American football has been a big part of my life since I was a kid. It was the only common ground I could find with my stepfather for a long while (well, that and golf) and even with my dad. When I lived 3,000 miles from my dad, I’d call him up on a Sunday during a Detroit Lions game (so sad me that I’m a fan of theirs) and we’d sit quietly while the plays were in motion and chat during the commercials and between plays about the game. Maybe not the most earth-shattering conversation, but it worked for us.

I did wonder about the players’ health when I watched the weekly recaps of the worst hits in the league. They have always made me cringe. I get that they’re padded up, but there are limits on what pads can do.

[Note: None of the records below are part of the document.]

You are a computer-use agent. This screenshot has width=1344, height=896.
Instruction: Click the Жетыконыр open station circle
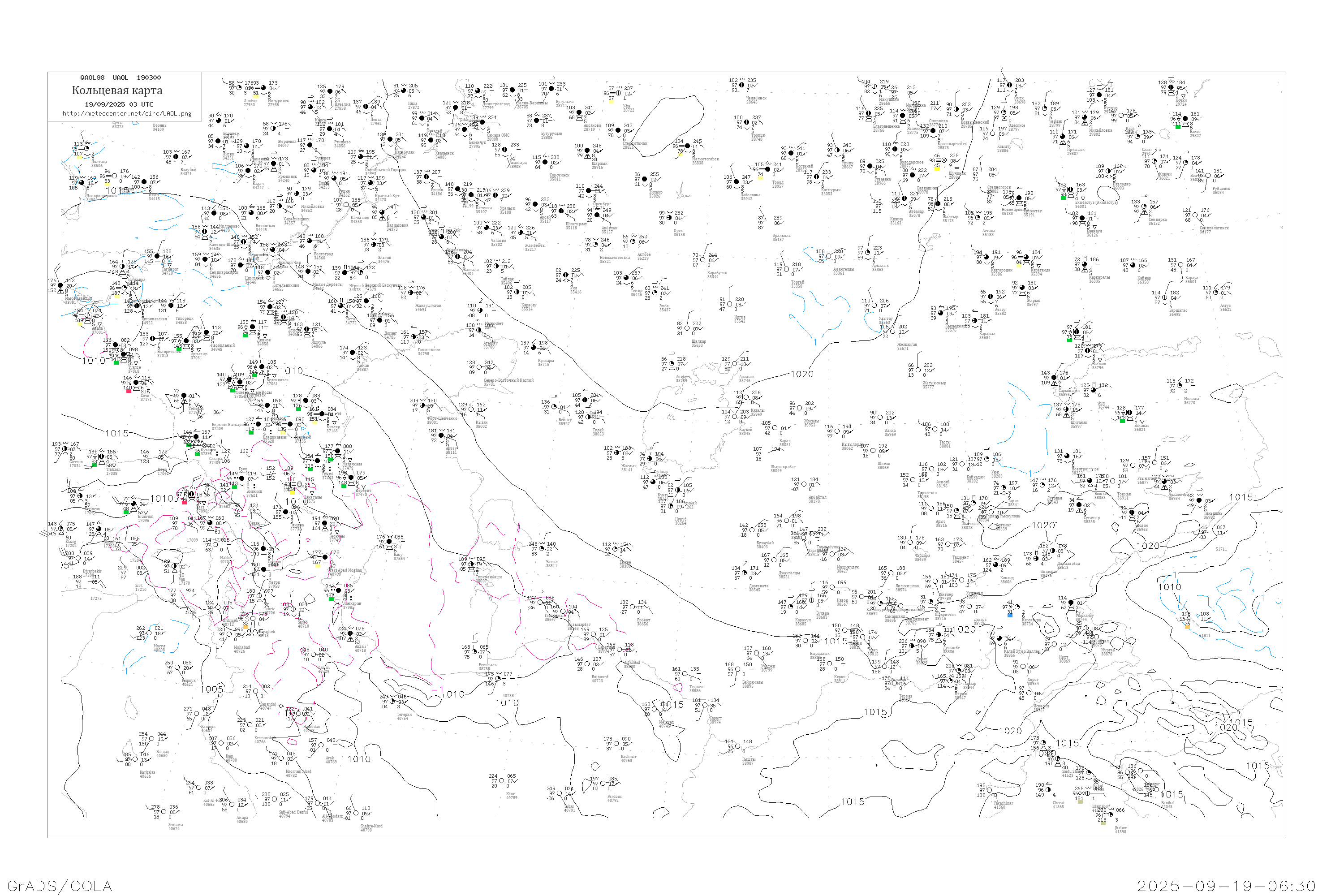pos(919,370)
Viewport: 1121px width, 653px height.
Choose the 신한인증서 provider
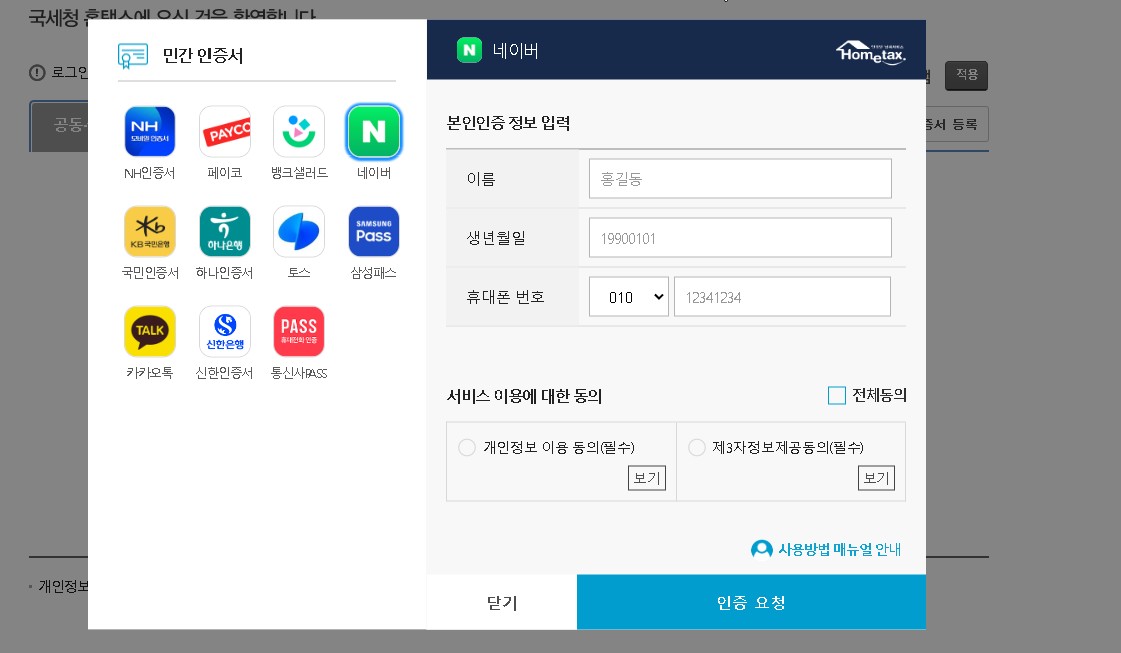click(x=224, y=331)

“Concussion” is all about what happens to players due to repeated hits to the head. The movie is inspired by the true story of the Nigerian American physician (who Will Smith does not resemble at all) responsible for the autopsy of former Pittsburgh Steeler Mike Webster in 2002. His obsession with why Webster died (not just how) led to the investigation of several other former football player deaths. He concluded that the deaths came about as a result of chronic traumatic encephalopathy – repeated blows to the head suffered during the game.

What struck me was the ridiculousness that it took a non-American who wasn’t even interested in the sport to do something beneficial for the players. It’s gross that we would be willing to sacrifice the lives of so many men for sport. It would have been one thing if the players had known what was happening to them and were willing undertaking the risk (still gross, but not as terrible). But the NFL was actively covering up research to that effect.

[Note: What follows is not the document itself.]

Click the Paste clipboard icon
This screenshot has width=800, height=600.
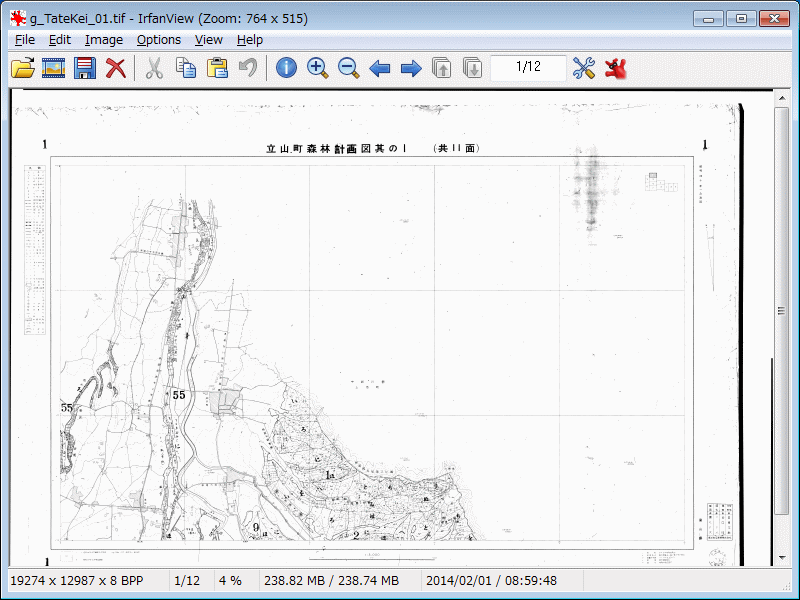(216, 68)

People harassed Dr. Omalu for conducting the research and pursuing the investigation. Still, with the support of his wife, he persisted. We are all better for it.

This is definitely a movie worth checking out if you’re a fan of American football. It really makes you think twice about the game. Will Smith turns in a somewhat convincing performance as Omalu. The supporting cast was really great – Alec Baldwin, Albert Brooks, and Gugu Mbatha-Raw were engaging, intense, and awesome to watch.